● **Набор заданий**:
1/ Перечислите животных, из которых, согласно отрывку о выставке Верещагина, природа словно сотворила мужчину и женщину.
2/ Пожалуйста, представьте в виде JSON-списка строк участок листинга от строки с «Image resolution: width=531» до строки с «pyautogui.click(x=281, y=555)» включительно: по одному элементу на строку, без пустых строк. Изображения в ответ не включайте.

--- Выбранный отрывок ---

Хосе Марти: «Выставка картин русского художника Верещагина в Нью-Йорке»

Хосе Марти посетил в Нью-Йорке выставку картин русского художника Верещагина. Он был пленен его картинами, прибывшими с другого конца света и раскрывшими в богатых образами полотнах душу русского народа. «Благодаря силе, богатырству, эпической искренности в нем узнается его родина».

«Снаружи, словно призывая к сочувствию, слышалась нежная музыка. Изнутри доносился приглушенный, как в церкви, рокот голосов. Артисты, богачи, женихи и невесты, квакеры, безработные и ремесленники шли и снова возвращалась на выставку картин русского художника Верещагина. Его красочными полотнами восхищался Париж, за его «Деву Марию» с ним плохо обошлись австрийцы. По силе изображения, по изобилию цвета и красок, по эпическому размаху легко узнать родину художника.

Русский художник – новатор. Он – сама патриархальность, живой камень, с наивной и возвышенной душой. У него кровавые крылья и когти как камень. Он умеет любить и убивать. Это замок с замшелыми зубцами стен, со змеями и горлицей. Под фраком он носит панцирь. Если он садится за трапезу, то это пир, если пьёт, то целыми бочками, если танцует, так это вихрь, если на коне скачет, то это лавина; его наслаждения – это безумный порыв, его приказ – это приказ сатрапа; если он служит, то как пес, и если любит, то это кинжал и ковер. Первородное творение отражается в глазах русского с чистотой раннего утра, словно природа только что сотворила мужчину из волка или из льва, женщину из лисицы и газели. Светом горят глаза русского, глаза, в которых отражается Восток и пламень, глаза нежные, как у куропатки, изменчивые, как у кошки, мутные, как у гиены. Это человек, полный страсти и красок, рычащий и воркующий, искренний и могучий. Он тяжело двигается в своем французском плаще, точно бородатый Геркулес в одежде ребенка. Он садится в белых перчатках за стол, на котором дымится жареный медведь.

--- Листинг ---

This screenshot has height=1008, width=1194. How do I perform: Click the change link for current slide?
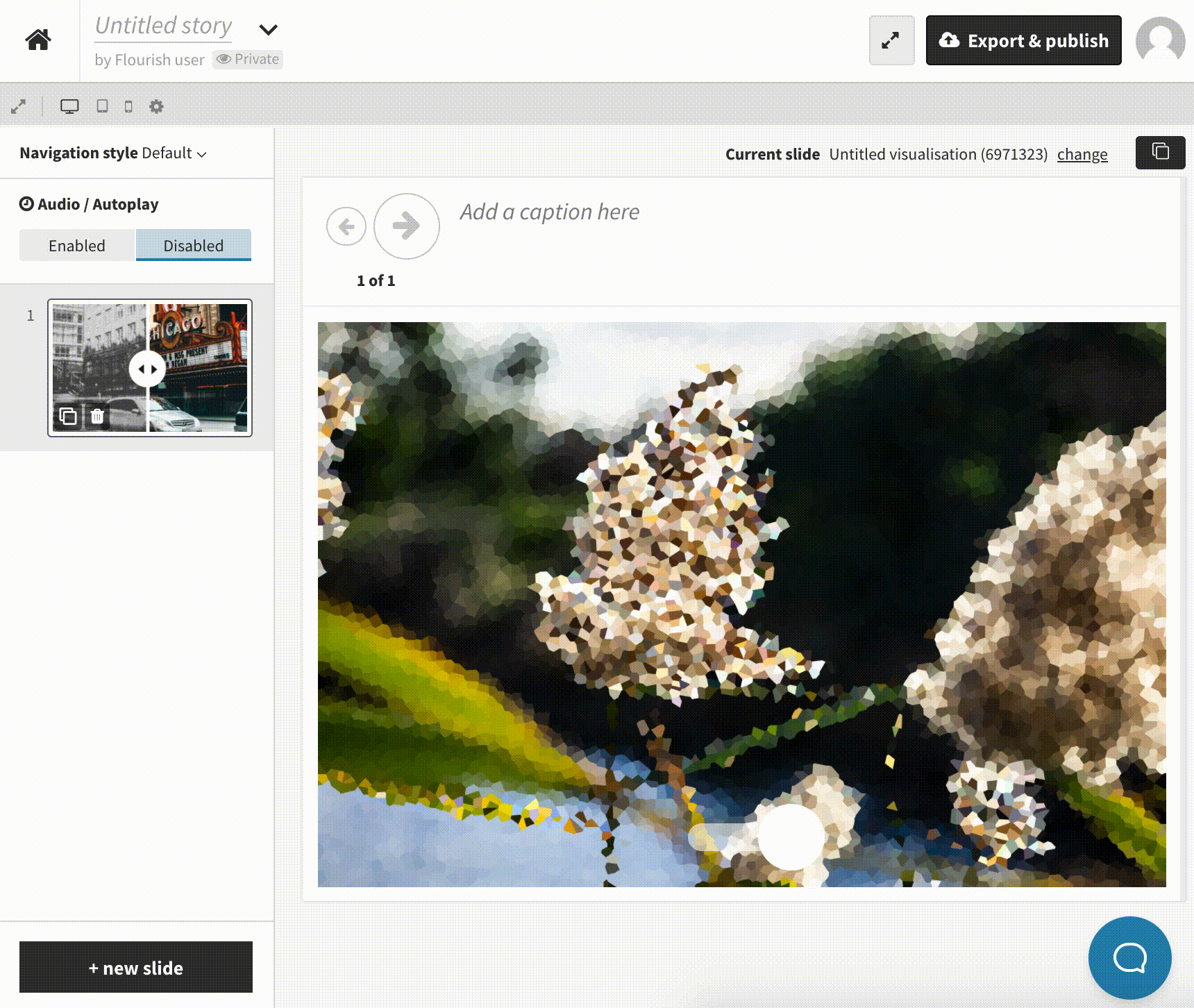pos(1082,154)
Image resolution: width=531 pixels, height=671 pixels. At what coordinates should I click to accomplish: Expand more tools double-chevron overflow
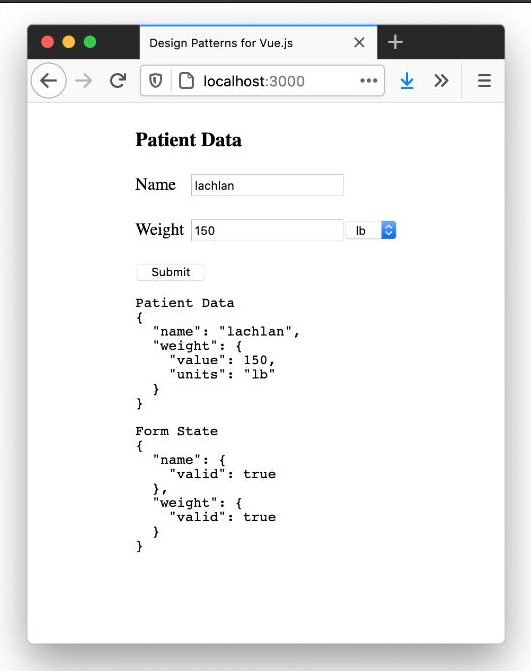point(441,80)
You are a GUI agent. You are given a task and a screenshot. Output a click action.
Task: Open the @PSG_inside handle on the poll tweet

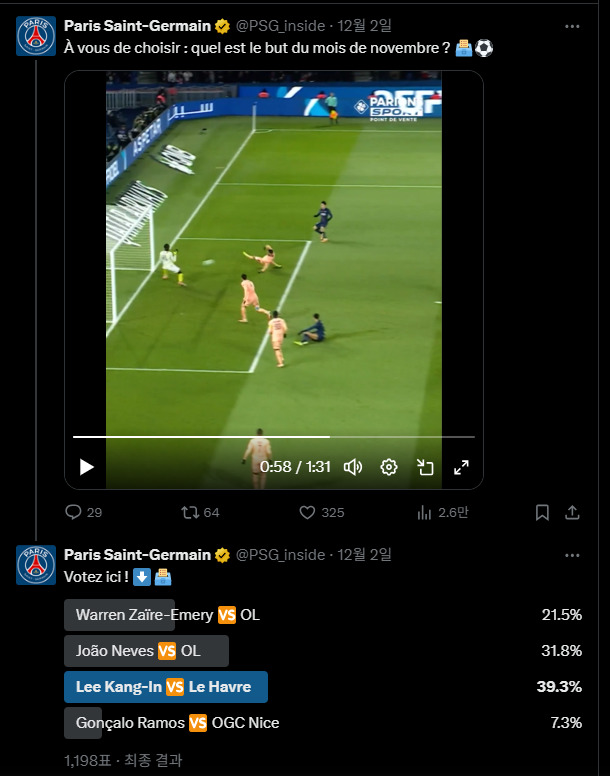pyautogui.click(x=281, y=555)
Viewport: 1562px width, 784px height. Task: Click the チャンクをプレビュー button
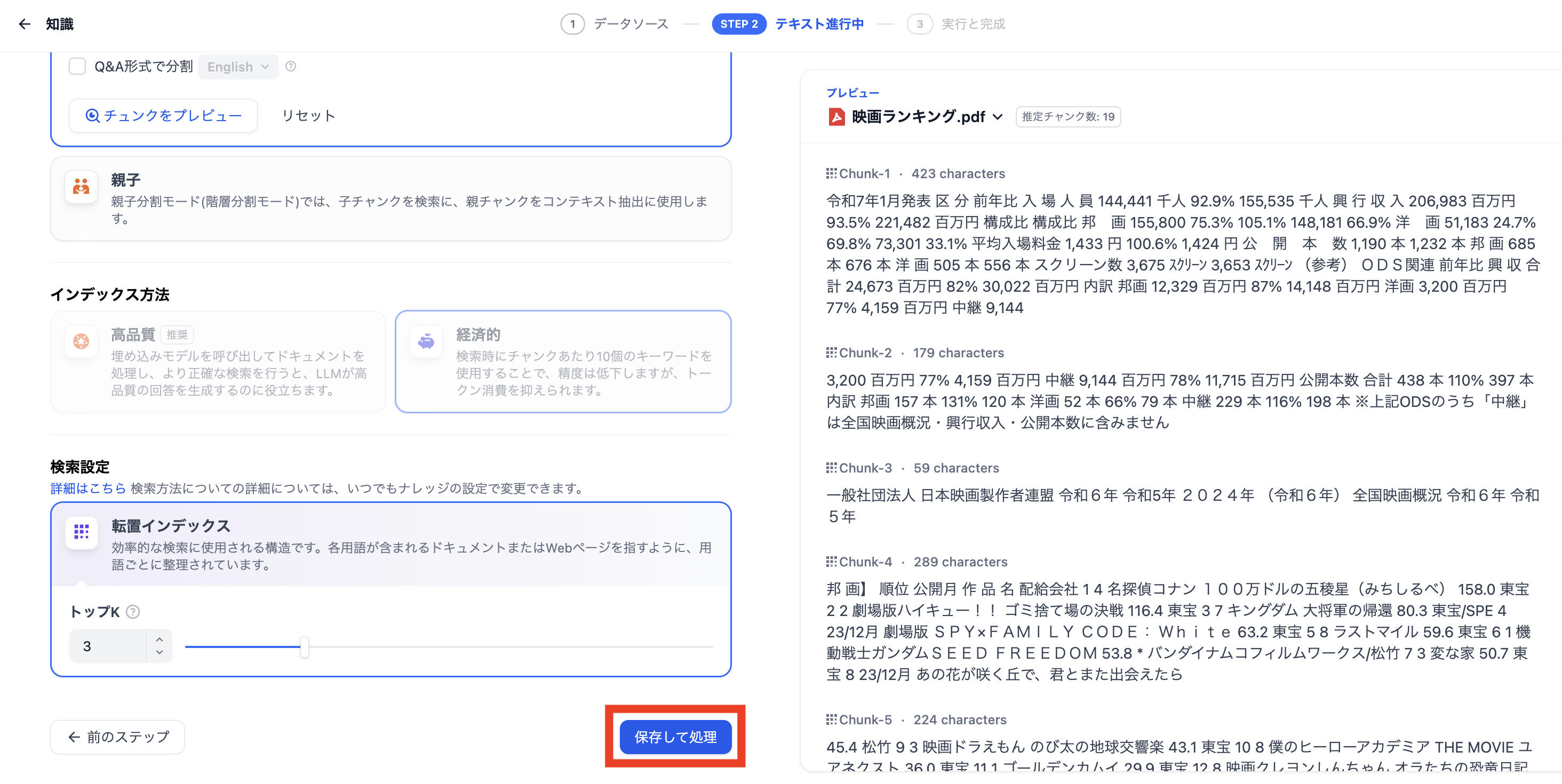163,115
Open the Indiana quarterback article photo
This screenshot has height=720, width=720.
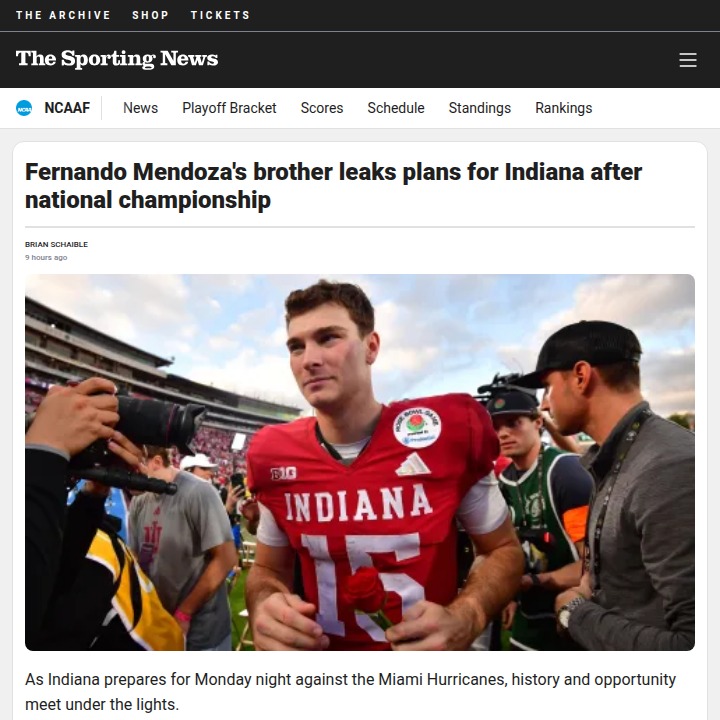360,462
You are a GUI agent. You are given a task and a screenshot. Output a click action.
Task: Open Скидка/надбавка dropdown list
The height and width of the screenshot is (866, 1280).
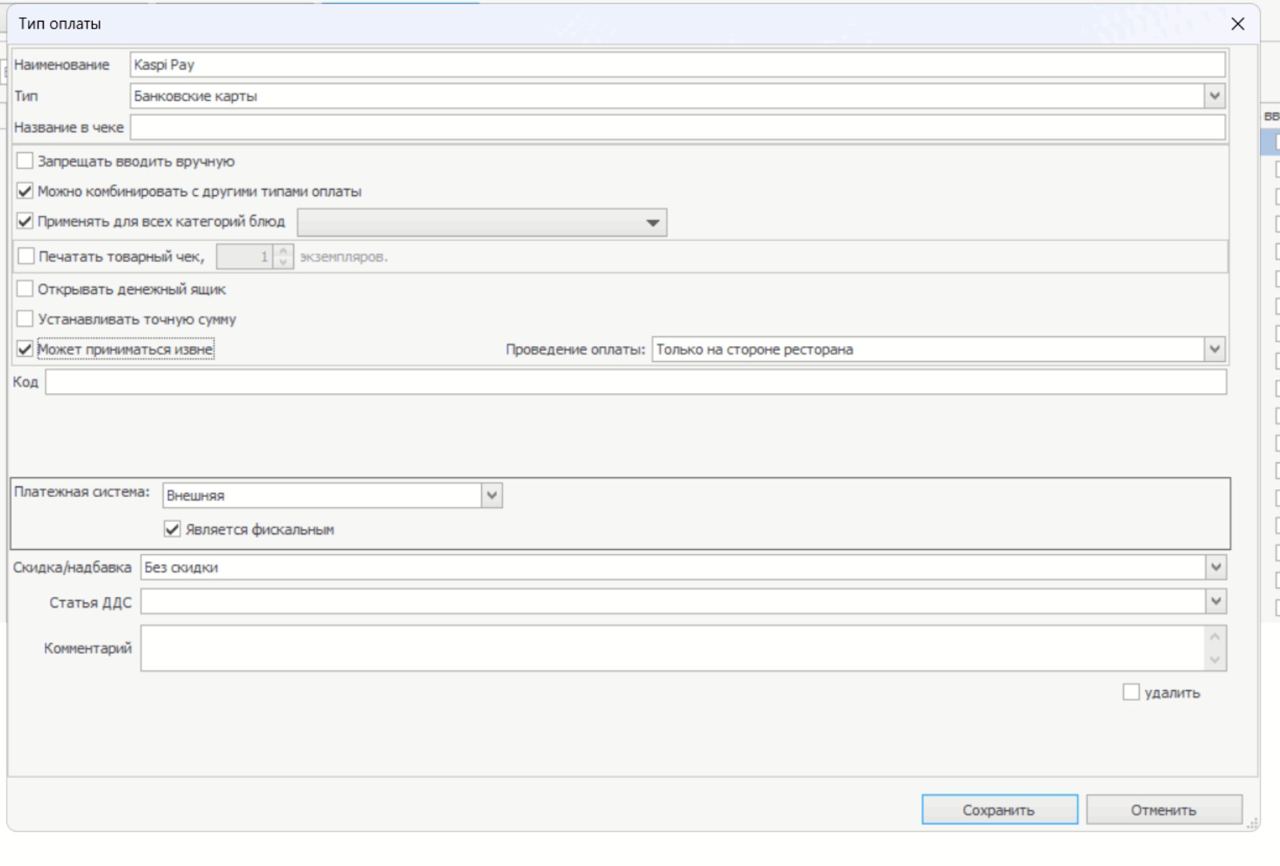pos(1215,567)
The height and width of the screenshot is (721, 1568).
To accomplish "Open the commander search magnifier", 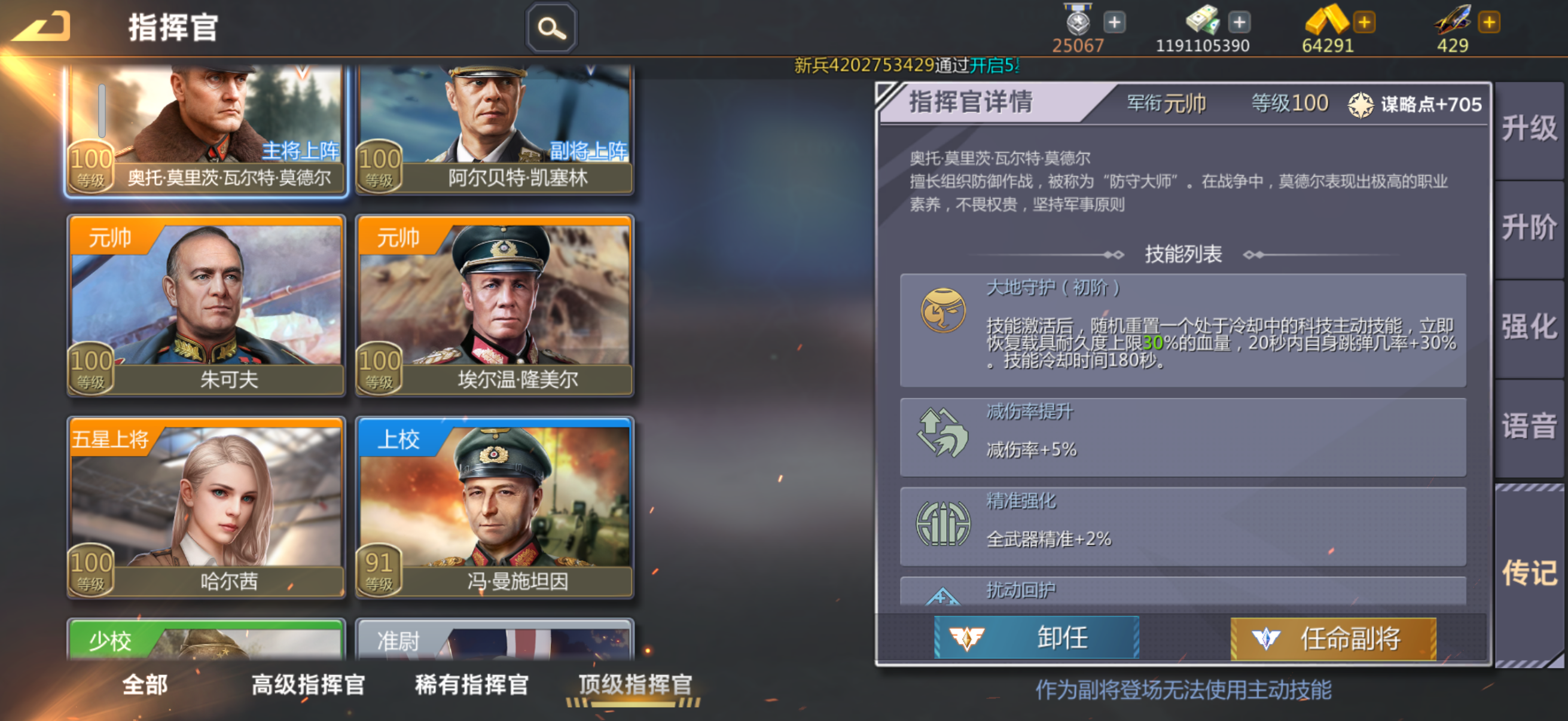I will 551,28.
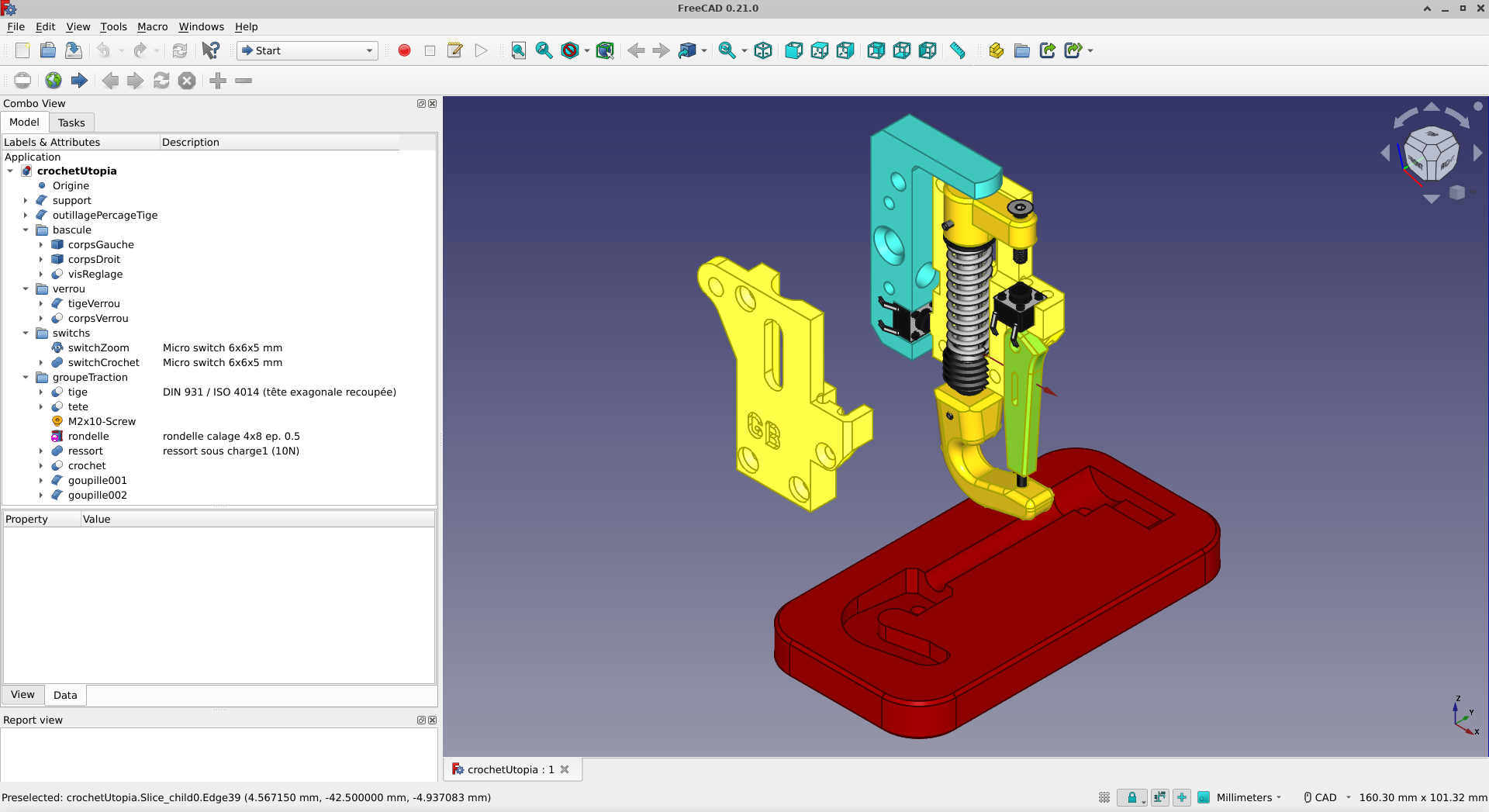
Task: Switch to isometric view
Action: 763,50
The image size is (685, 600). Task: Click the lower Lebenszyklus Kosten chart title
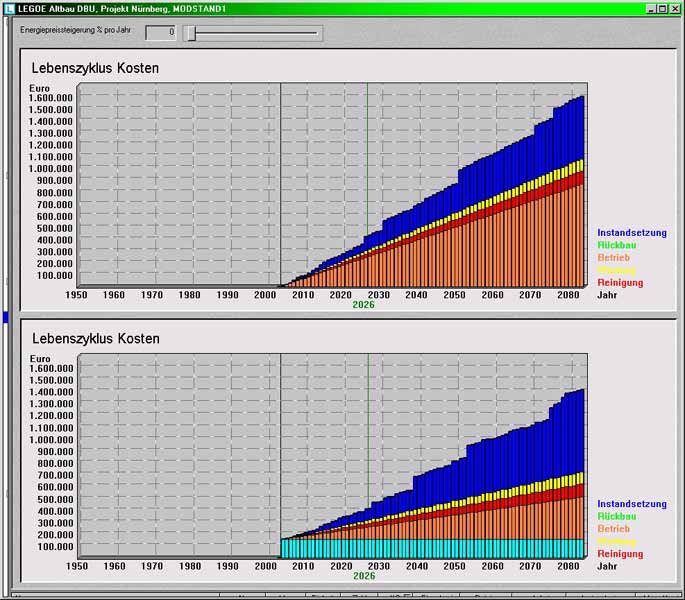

---

● **Письменные ответы**:
1/ Волк, лев, лисица, газель.

2/
[
  "Image resolution: width=531 pixels, height=671 pixels. At what coordinates should I click to accomplish: Expand more tools double-chevron overflow",
  "point(441,80)",
  "You are a GUI agent. You are given a task and a screenshot. Output a click action.",
  "Task: Open the @PSG_inside handle on the poll tweet",
  "pyautogui.click(x=281, y=555)"
]